La maniobra desnuda una estrategia de cartera captiva: solo valen las Visa y Mastercard emitidas por el Banco Nación. Ni débito, ni terceros, ni prepagas. Es un cerco digital que obliga a los clientes a usar la app BNA+ o la tarjeta física, y que deja a los competidores con la misión imposible de igualar condiciones sin desangrarse.

El negocio oculto detrás del 0 % de interés
¿Cómo se financia una usina que presta plata a dos años sin cobrar un peso de interés? La respuesta está en el cash advance que el banco negocia con cada comercio: el local descuenta entre 8 % y 12 % al banco por cada venta, un costo que suele trasladar al precio final. Por eso el mismo smart TV puede valer 18 % más en una tienda adherida que en una que no está. El consumidor paga, pero lo hace en cuotas, y el banco se queda con la fidelidad del cliente.

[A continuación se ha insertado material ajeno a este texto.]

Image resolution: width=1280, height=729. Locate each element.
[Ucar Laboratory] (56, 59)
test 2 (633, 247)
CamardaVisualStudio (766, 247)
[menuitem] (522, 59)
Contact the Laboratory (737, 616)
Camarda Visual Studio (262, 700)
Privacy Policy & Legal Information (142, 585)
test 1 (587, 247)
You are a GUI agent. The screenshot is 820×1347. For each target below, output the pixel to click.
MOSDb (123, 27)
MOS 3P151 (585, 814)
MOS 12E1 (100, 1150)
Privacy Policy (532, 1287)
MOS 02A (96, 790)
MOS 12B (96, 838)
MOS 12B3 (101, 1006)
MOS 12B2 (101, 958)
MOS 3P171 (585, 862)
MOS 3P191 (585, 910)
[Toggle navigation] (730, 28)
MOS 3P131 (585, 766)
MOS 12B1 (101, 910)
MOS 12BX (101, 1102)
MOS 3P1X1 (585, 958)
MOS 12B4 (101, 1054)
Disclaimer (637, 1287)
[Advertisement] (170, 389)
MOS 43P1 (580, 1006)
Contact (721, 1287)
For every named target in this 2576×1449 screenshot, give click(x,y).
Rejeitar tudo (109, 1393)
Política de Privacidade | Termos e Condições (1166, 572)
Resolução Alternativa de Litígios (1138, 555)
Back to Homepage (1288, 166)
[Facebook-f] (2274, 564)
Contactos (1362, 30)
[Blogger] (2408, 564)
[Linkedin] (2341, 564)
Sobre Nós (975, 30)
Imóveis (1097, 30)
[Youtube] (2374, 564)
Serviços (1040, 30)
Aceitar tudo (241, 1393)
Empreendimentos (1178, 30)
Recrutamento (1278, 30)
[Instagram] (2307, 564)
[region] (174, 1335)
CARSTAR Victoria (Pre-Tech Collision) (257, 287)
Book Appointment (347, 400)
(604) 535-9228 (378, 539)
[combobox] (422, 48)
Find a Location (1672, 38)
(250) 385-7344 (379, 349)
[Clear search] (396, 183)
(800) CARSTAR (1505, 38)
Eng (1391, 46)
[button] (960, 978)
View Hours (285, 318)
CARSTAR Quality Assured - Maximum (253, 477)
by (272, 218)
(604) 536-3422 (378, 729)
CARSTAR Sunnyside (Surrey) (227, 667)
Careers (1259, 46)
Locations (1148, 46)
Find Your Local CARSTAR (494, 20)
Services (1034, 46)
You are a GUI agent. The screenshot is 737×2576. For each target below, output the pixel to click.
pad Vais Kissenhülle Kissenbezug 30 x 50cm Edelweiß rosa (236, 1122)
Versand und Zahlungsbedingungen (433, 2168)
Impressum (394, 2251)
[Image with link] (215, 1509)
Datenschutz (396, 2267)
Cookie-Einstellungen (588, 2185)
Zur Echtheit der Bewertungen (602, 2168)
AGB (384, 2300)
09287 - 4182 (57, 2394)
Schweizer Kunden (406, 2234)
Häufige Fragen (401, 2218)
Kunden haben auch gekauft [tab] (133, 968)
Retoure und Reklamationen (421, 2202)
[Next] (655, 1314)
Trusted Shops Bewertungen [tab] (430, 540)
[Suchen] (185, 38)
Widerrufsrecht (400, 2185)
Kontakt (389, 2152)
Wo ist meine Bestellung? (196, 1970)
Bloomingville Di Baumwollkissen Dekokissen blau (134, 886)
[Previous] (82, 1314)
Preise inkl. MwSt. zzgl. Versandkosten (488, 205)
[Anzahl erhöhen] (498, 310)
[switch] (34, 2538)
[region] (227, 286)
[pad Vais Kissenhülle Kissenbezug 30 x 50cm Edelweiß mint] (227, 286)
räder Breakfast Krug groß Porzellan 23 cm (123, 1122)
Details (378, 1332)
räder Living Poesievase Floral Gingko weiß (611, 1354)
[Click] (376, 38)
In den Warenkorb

El golpe de timón llega cuando el mercado ya daba por muerto el consumo masivo. Con inflación anual que todavía acecha el 40 % y salarios que recuperan terreno a cuentagotas, la posibilidad de llevarse un aire acondicionado pagando 200 pesos por mes es un anestésico social que el Gobierno necesita para calmar la calle sin tocar los precios libres.
La última cifra que maneja la entidad habla solo: en las primeras 72 horas de la promo, el ticket promedio saltó un 35 % y el volumen de operaciones se triplicó en tecnología y colchonería. El mensaje es brutal: si no hay plan económico creíble, al menos habrá cuotas para que la gente siga creyendo que puede seguir comprando. El plazo límite, 31 de mayo de 2026, ya figura como la nueva fecha de vencimiento de la paciencia electoral.